Document passage ▸
============
The actual operation begins with the AMICUS and ISOLEX blood-cell separation and collection instruments, provided by Baxter Healthcare (Deerfield, IL). These instruments collect stem cells from the blood of a patient’s bone marrow.
The cells are processed, allowing for a selection of cells that are free of surface contaminants.
Once selected, a catheter-based, nonsurgical system is used to inject the cells into the heart muscle. Dr. Losordo believes this is the point where regeneration begins.
Another way of creating blood vessels begins with cells that are harvested on skin and ends with a large diameter, completely autologous blood vessel grown outside the body.
This is the basis of sheet-based engineering — something Todd McAllister, Ph.D., and Nicolas L’Heureux, Ph.D., are working on in hopes of helping hemodialysis, lower limb bypass and coronary bypass patients.
Dr. McAllister is president and CEO of Cytograft Tissue Engineering (Novato, CA) and is currently co-authoring a study with Dr. L’Heureux, Cytograft’s chief scientific officer, demonstrating this technology in patients on hemodialysis.
Sheet-based engineering involves taking two cell types from a small skin and vein biopsy harvested from the back of a patient’s hand.
“Two cell types are extracted from the biopsies: fibroblasts (cells that give rise to connective tissue) from the skin and endothelial cells from the inner lining of the vein,” Dr. McAllister said. “We then use the fibroblasts to build the mechanical backbone of our tissue-engineered vessel and endothelial cells to provide the lining. It’s that lining that prevents the vessel from clotting.”
The fibroblast is eased onto a standard cell culture disk and fed a concoction that increases the production of extra-cellular matrix protein. After a four- to six-week period, a sheet is comprised of both cells and the protein those cells have produced.
“So it’s a completely autologous product at that point,” Dr. McAllister said. “And the sheet that is formed is strong enough that you can actually detach it from the bottom of the disk and mold it or roll it or stack it into a more complex pre-initial organ.”
When creating a blood vessel, the sheet is rolled around a temporary support mandrel — Dr. McAllister says it’s like rolling a sheet of paper around a pencil.
“We then go through a secondary maturation phase where the individual plies of this multiple revolution wrap fuse together to form a homogenous tissue,” he said. “That provides, ultimately, the backbone of our vessel.”
The researchers are studying hemodialysis patients because the consequences of vessel failure in the arm are far less dire than heart vessel failure. The findings, however, are promising for people who need heart bypasses but can’t have them due to a lack of suitable veins or arteries for grafting.
============
Task set ▸
[1] Answer these questions about the passage on engineering blood vessels:
(a) Which company provided the AMICUS and ISOLEX instruments?
(b) From what part of the body is the skin and vein biopsy harvested?
(c) How long does it take for a sheet of cells and protein to form?
[2] Can you echo the passage on engineering blood vessels between "The actual operation" and "outside the body.", inclusive?

(Records drawn from a dataset)
============
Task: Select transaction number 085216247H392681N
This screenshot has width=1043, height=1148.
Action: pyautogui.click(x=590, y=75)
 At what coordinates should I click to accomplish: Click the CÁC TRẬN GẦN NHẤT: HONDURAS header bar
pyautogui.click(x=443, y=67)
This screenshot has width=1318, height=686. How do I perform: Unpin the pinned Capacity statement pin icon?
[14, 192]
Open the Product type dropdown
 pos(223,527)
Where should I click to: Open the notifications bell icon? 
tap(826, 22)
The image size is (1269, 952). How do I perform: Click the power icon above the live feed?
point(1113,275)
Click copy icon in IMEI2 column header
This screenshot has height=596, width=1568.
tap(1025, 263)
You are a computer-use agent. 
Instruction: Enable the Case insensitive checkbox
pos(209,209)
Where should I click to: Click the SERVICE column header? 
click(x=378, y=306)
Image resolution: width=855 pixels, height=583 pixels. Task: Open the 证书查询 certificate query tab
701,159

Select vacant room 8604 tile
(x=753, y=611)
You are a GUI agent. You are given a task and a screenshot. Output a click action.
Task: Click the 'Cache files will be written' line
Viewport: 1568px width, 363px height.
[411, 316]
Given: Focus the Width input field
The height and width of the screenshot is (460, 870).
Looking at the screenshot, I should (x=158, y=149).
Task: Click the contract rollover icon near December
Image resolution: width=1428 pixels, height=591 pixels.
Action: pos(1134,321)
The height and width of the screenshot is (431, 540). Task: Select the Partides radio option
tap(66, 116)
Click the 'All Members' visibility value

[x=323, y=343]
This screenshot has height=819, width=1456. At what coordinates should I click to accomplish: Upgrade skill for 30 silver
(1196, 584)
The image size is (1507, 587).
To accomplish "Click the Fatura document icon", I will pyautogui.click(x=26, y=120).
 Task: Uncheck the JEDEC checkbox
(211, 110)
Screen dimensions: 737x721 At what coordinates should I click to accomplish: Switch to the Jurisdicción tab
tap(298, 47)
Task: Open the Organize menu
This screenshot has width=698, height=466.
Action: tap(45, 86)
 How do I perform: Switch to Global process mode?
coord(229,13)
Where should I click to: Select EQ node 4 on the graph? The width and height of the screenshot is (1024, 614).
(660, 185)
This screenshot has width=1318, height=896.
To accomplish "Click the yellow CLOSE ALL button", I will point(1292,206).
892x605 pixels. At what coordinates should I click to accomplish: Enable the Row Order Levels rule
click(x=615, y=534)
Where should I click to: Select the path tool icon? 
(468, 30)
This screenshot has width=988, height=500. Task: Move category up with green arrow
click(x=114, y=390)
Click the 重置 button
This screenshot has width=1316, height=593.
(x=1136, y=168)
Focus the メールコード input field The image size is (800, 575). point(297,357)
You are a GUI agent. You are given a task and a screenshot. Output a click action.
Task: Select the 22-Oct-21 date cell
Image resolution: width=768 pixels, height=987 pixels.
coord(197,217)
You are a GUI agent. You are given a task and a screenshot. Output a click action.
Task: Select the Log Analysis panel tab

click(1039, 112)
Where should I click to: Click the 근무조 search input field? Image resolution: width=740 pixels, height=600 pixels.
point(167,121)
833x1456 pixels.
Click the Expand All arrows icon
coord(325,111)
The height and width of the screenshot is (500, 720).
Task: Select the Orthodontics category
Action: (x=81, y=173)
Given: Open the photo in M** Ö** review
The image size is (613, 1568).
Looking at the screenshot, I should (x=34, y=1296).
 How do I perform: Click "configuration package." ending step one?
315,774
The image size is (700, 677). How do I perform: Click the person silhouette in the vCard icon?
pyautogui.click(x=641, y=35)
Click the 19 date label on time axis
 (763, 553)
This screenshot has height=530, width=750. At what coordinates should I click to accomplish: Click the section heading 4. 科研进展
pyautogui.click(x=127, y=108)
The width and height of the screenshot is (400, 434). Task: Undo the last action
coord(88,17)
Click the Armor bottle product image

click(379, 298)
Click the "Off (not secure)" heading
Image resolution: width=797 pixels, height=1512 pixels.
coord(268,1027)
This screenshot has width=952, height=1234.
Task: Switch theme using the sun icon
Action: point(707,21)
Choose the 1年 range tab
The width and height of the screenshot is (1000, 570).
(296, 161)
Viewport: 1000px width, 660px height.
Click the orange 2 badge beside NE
============
Outputs in order ▸
[1]
(a) Baxter Healthcare (Deerfield, IL)
(b) The back of a patient's hand
(c) Four to six weeks

[2]
The actual operation begins with the AMICUS and ISOLEX blood-cell separation and collection instruments, provided by Baxter Healthcare (Deerfield, IL). These instruments collect stem cells from the blood of a patient’s bone marrow.
The cells are processed, allowing for a selection of cells that are free of surface contaminants.
Once selected, a catheter-based, nonsurgical system is used to inject the cells into the heart muscle. Dr. Losordo believes this is the point where regeneration begins.
Another way of creating blood vessels begins with cells that are harvested on skin and ends with a large diameter, completely autologous blood vessel grown outside the body.